The Cat gets some brilliant show-stealing gags throughout the episode, beginning brilliantly with his appearance on the observation deck, and he gets some wonderfully cartoonish moments in Better Than Life, such as stealing Rimmer's cigar and playing his unique brand of golf. It helps drive home the more light-hearted and ridiculous side of the show, especially with the totally ridiculous mermaid girlfriend. Rimmer's downfall is also entertaining, if just to see what a troubled mentality he has. After experiencing everything he could ever hope of (besides getting a compliment from his father, of course), he proceeds to spiral into a miserable state of constant depression and let-downs, an exaggerated personal belief of what his life is like. Those unpleasant afflictions then extends to everyone around him, and even when he fantasises that he's actually finally promoted, he then imagines his thumbs getting clobbered to bits by a tax collector.
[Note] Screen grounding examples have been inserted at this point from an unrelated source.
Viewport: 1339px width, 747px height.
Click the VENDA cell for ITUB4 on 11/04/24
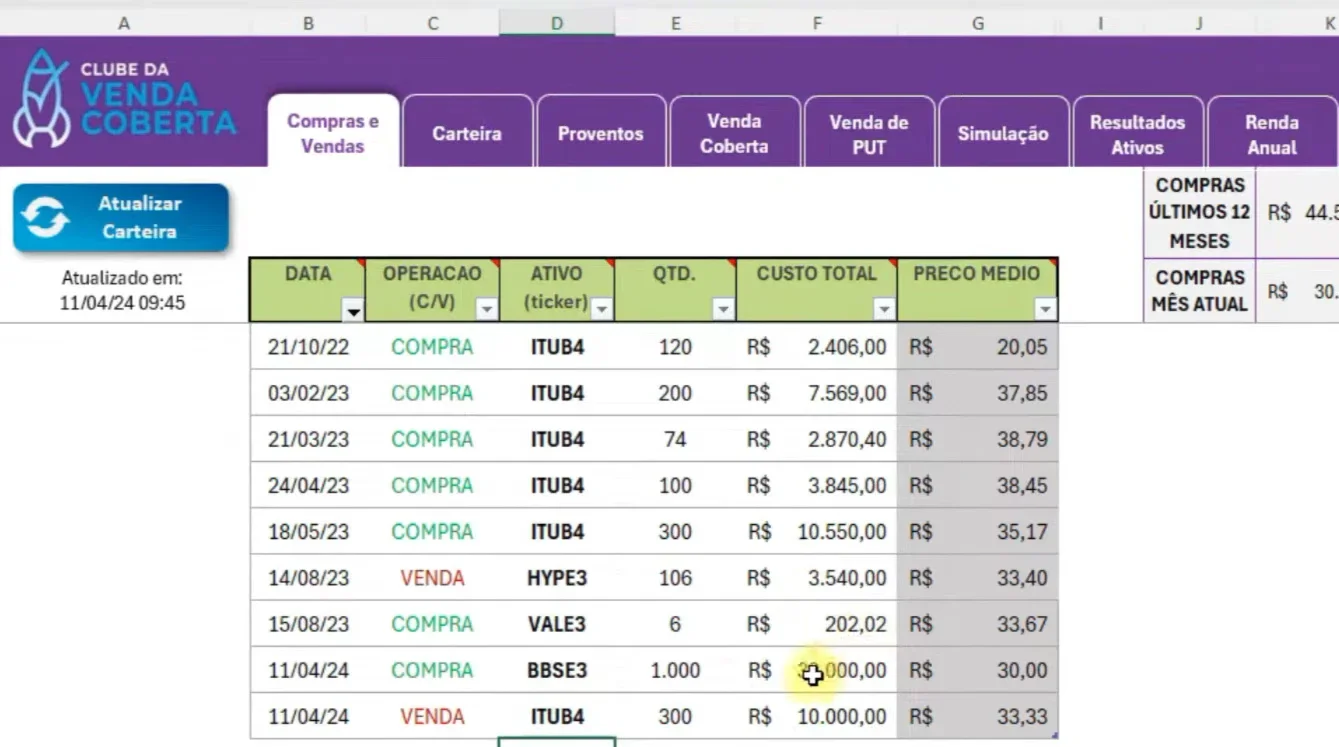click(432, 716)
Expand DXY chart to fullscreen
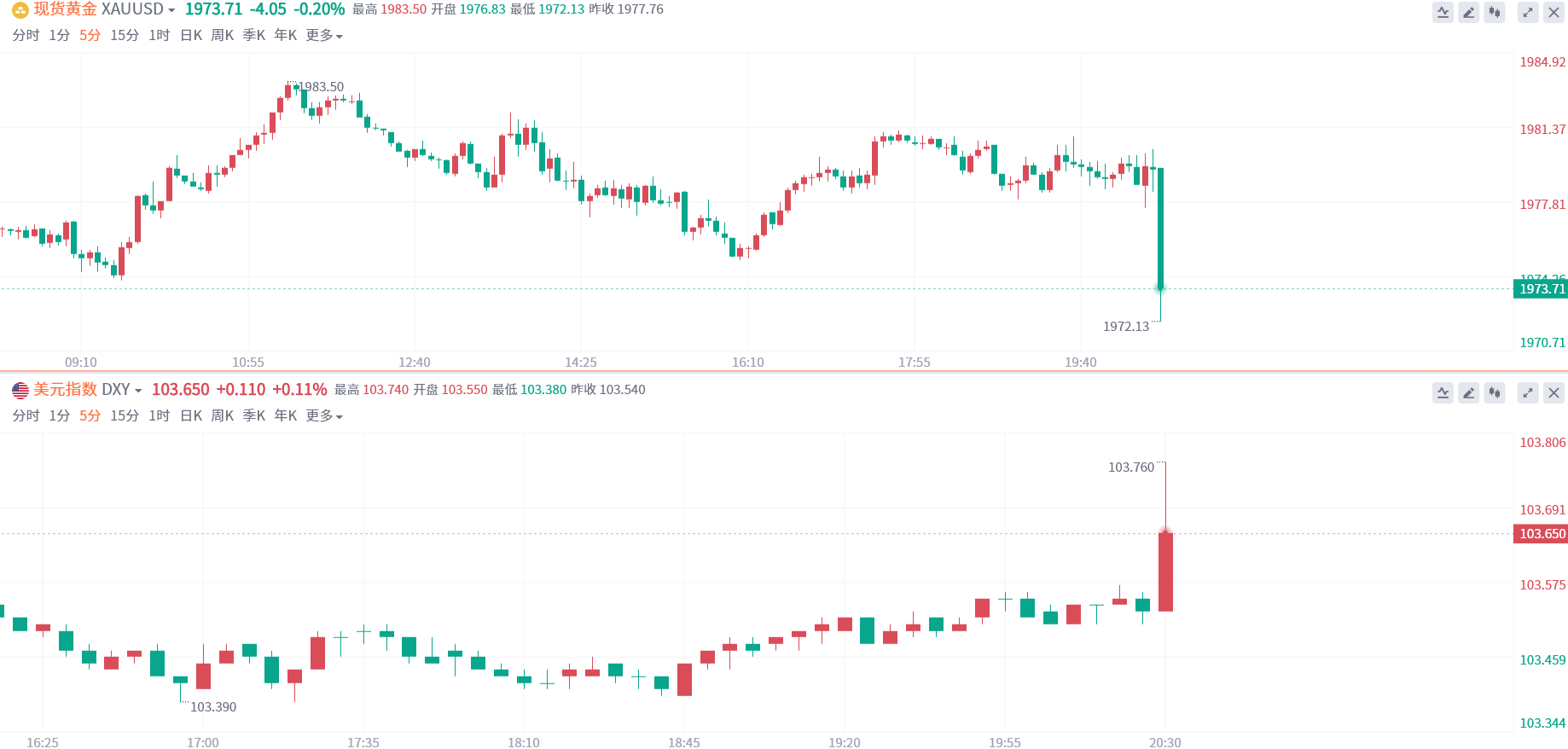Image resolution: width=1568 pixels, height=749 pixels. 1528,393
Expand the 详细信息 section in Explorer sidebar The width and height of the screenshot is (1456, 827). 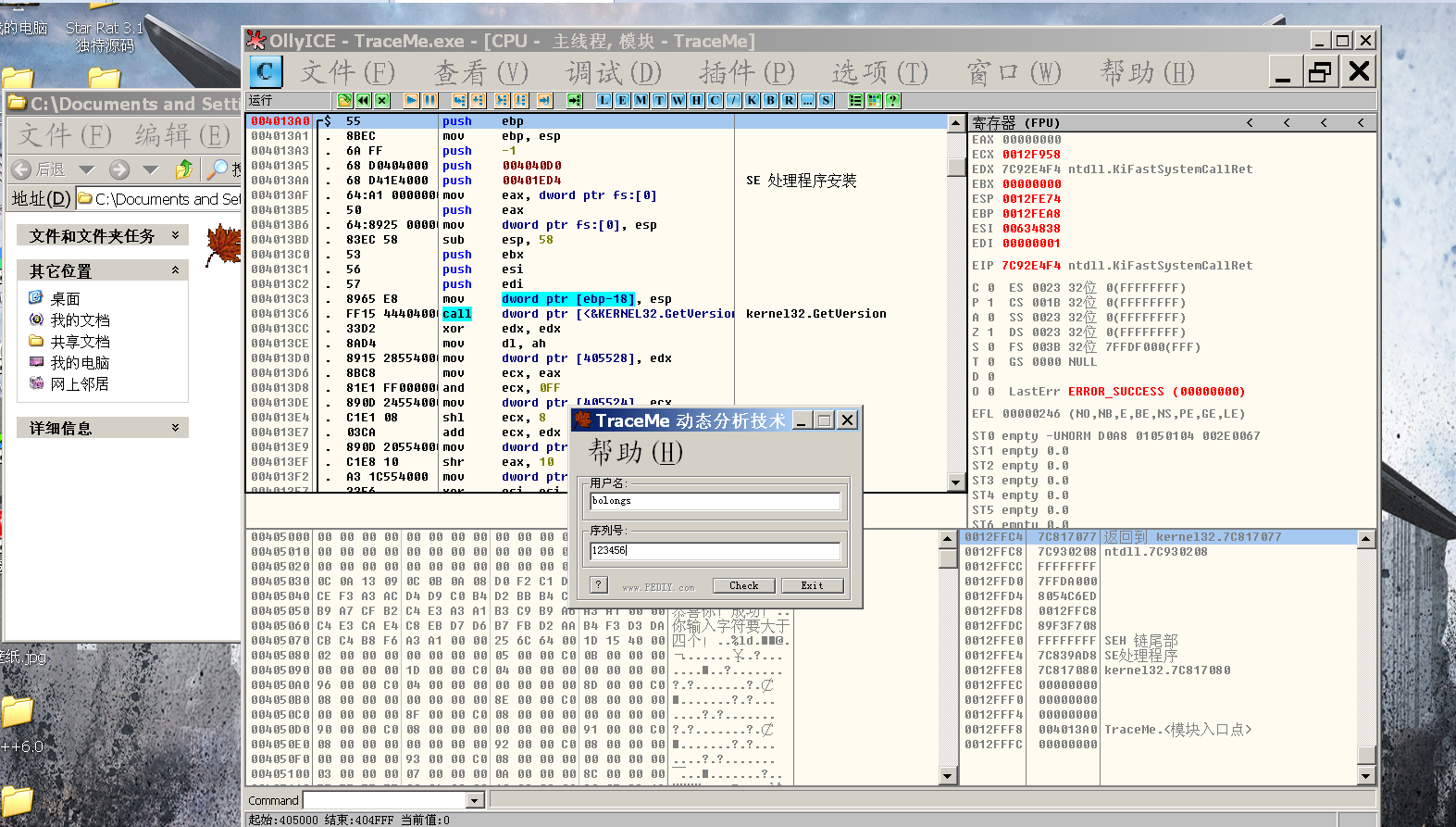tap(175, 428)
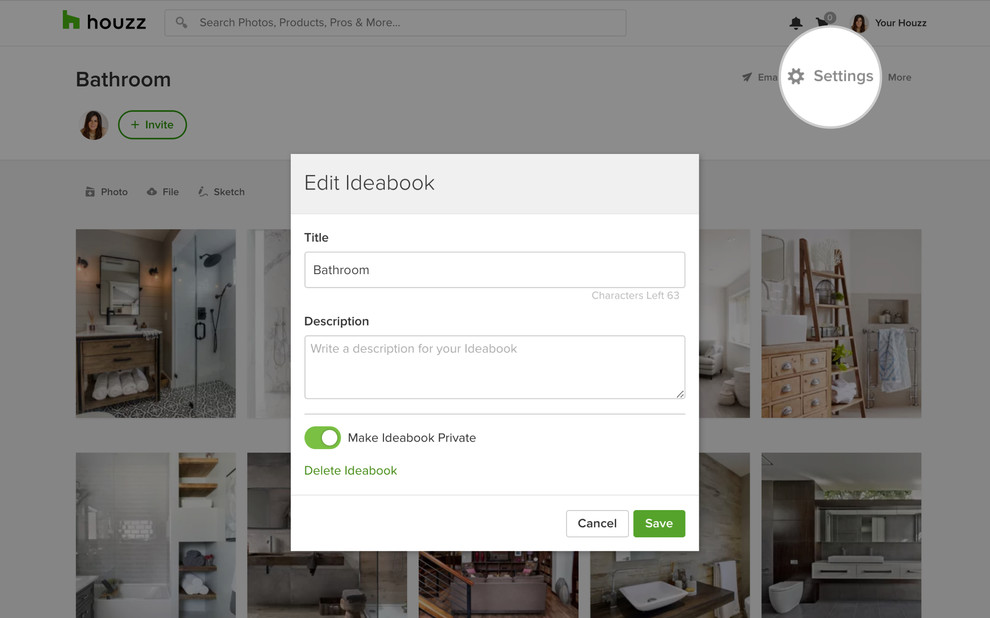Screen dimensions: 990x618
Task: Click the Delete Ideabook link
Action: 350,471
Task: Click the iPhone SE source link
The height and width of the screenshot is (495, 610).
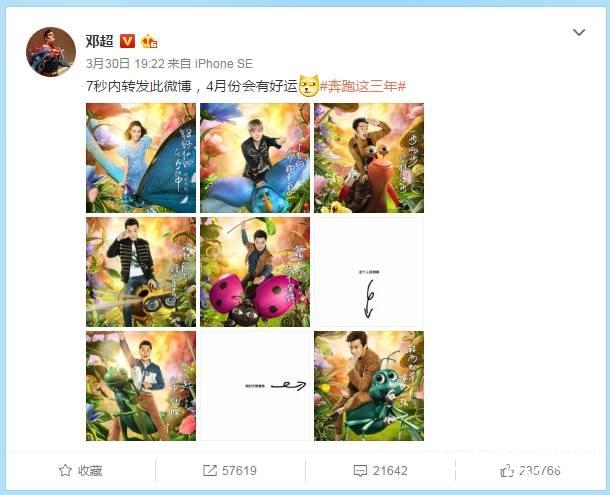Action: tap(224, 63)
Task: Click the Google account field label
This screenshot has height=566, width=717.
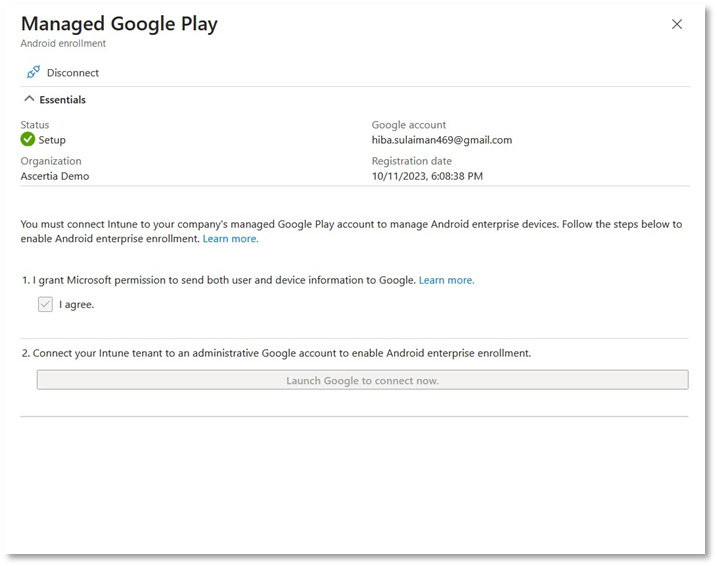Action: click(409, 125)

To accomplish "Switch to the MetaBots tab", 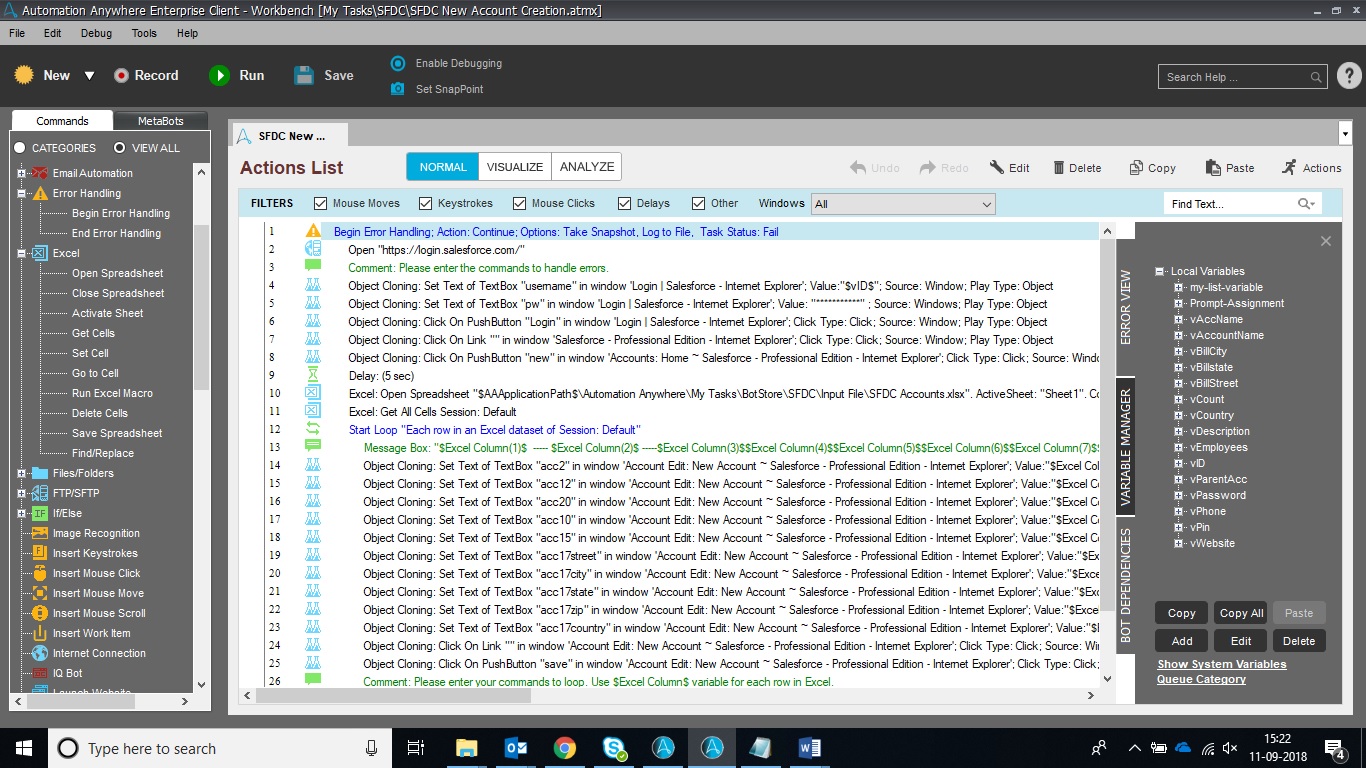I will tap(160, 121).
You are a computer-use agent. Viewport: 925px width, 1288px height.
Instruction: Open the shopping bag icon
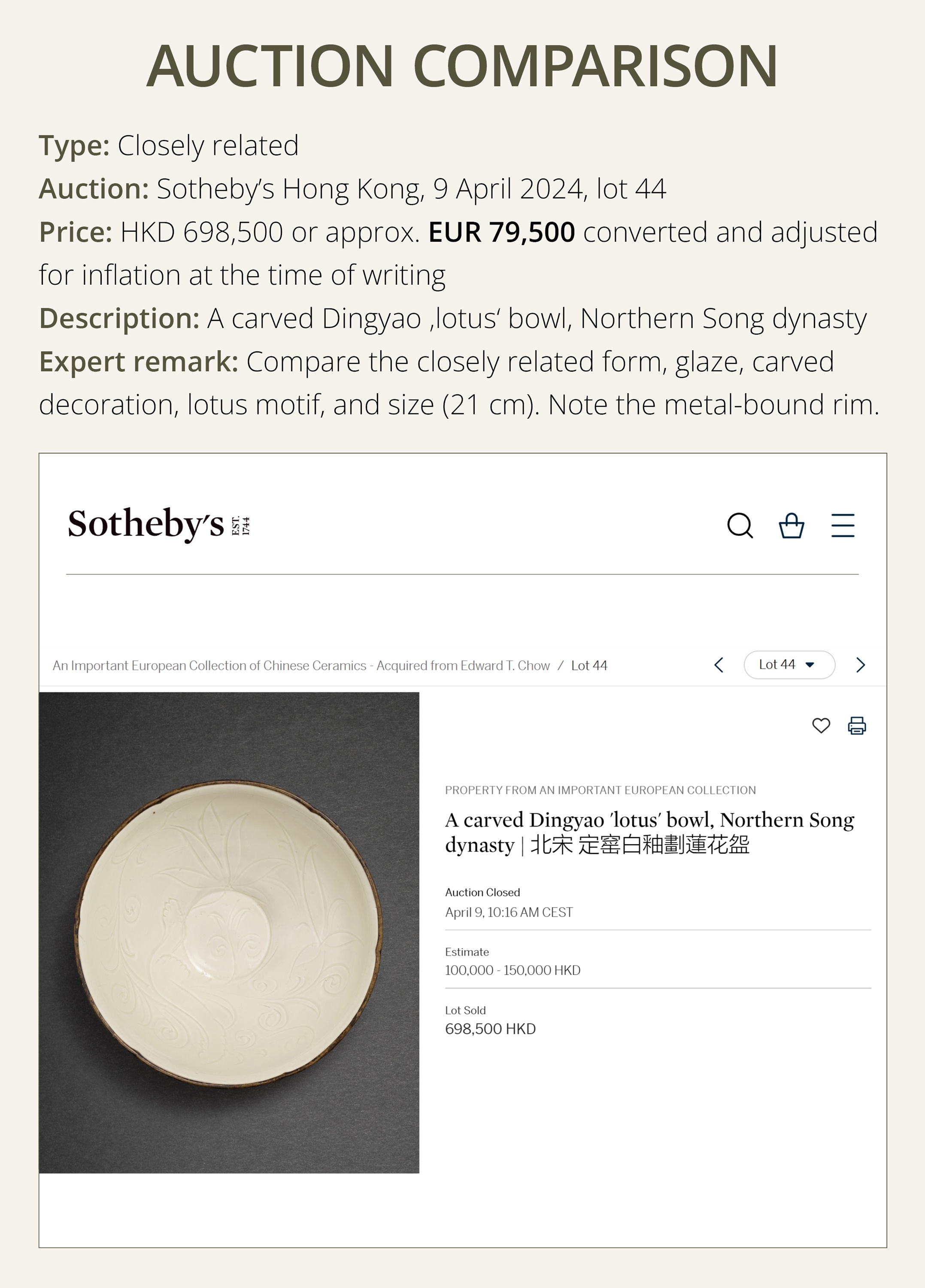coord(791,526)
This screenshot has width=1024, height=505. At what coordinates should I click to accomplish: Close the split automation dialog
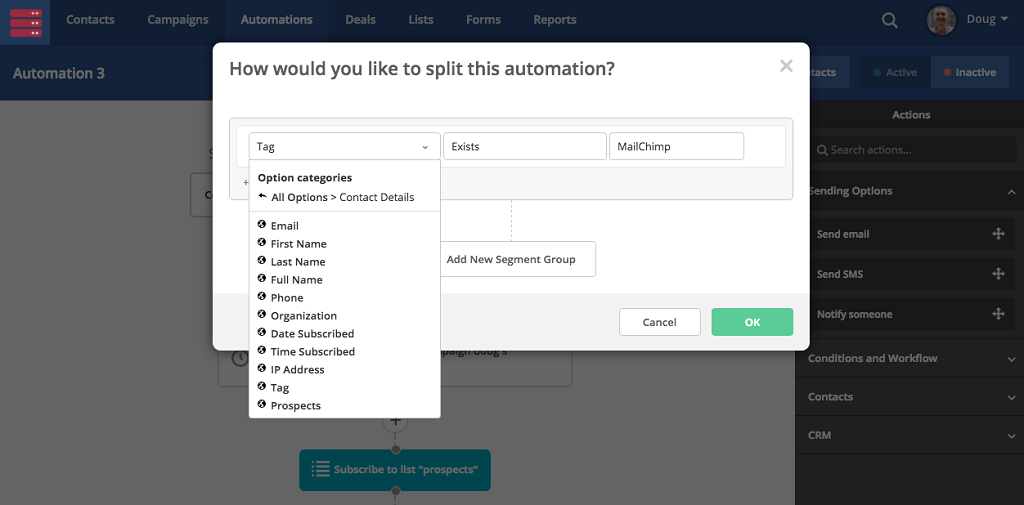click(x=786, y=66)
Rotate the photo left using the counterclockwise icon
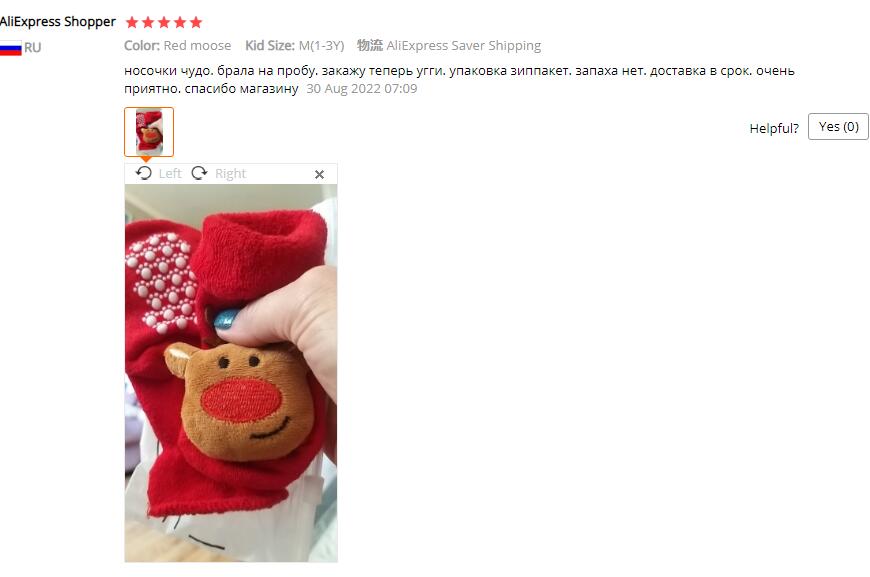870x577 pixels. [x=144, y=173]
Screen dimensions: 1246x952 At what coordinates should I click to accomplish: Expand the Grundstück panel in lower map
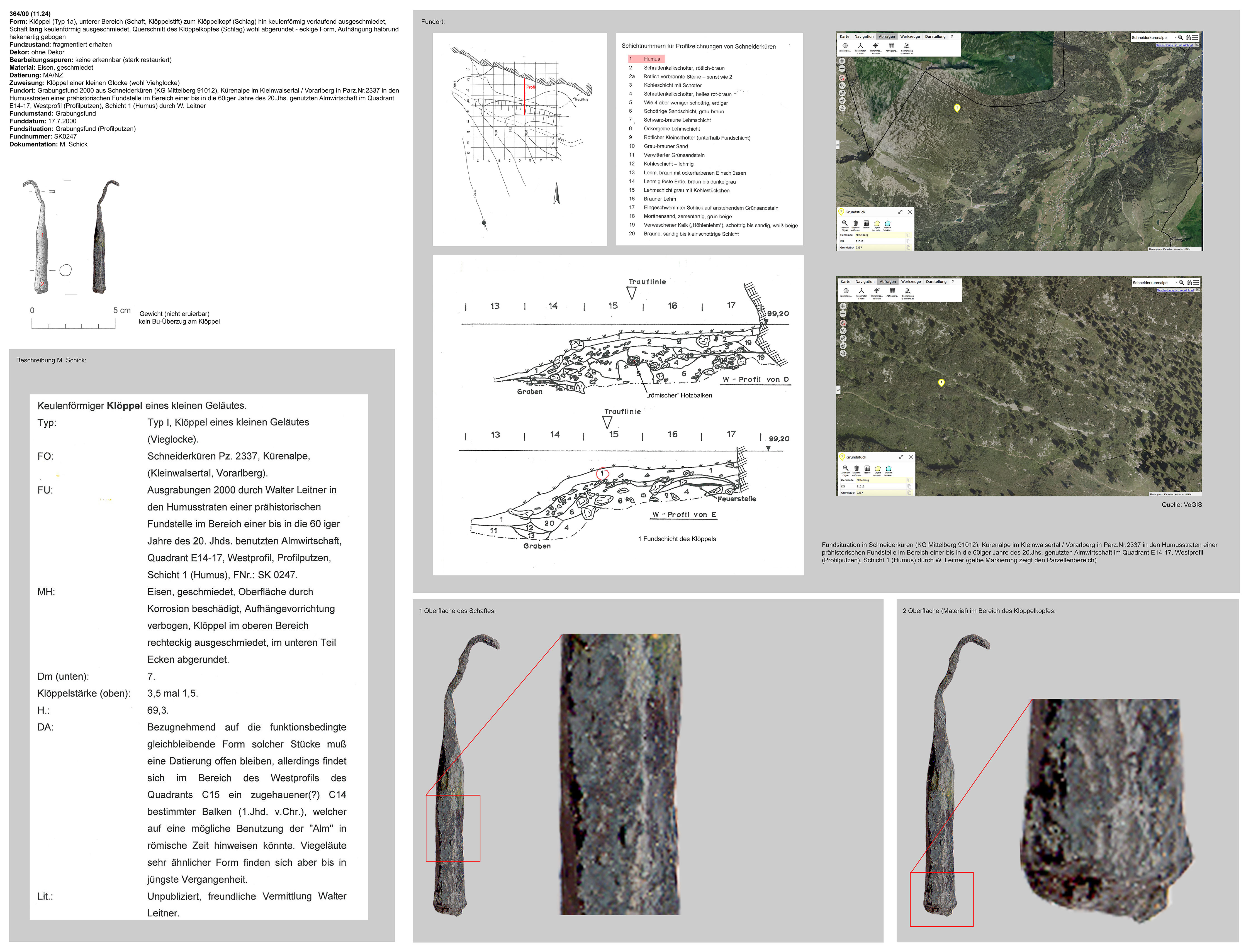[901, 457]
Of course, as is constantly said, Rimmer's troubled history and his complex mentality would normally present him as a sympathetic character, but given the fact he's such a smug asshole, it just makes it all that more hilarious. The tax collector, although only present for two brief scenes, is utterly fantastic; I would've loved to have seen him more, though the fantastic way he ends the episode makes me appreciate him more.

A fun episode that's got healthy dose of initial drama that segues into some great comedy that really helped diversify the setting of the show. Definitely a high-quality episode.

Commentary highlightS

DANNY: Remember this! Remember this?
CRAIG: Remember this, uh, this bubble thing?
DANNY: Observation!
CRAIG: Observation deck!
CHRIS: Not many scenes in it, though.
DANNY: No, because you keep wearing that blinkin' dressing gown!
CRAIG: The observation deck. It was a great idea!
DANNY: I always thought you [Lister] were going up to ask him for a date! [as Lister] "Doin' anything Saturday night?"

Fanbase opinionS

The main element that hinders this episode for most people is the simple fact that, for being Better Than Life, it looks kinda crappy. The supposedly-desirable beach is obviously just the crummy looking British seaside, and most prefer the book's take on the story because, well, you can just imagine what it's like. It does seem to be liked for its delving into Rimmer's history and mentality. The Japanese poll rates it as the third best, with 14.7% of the vote.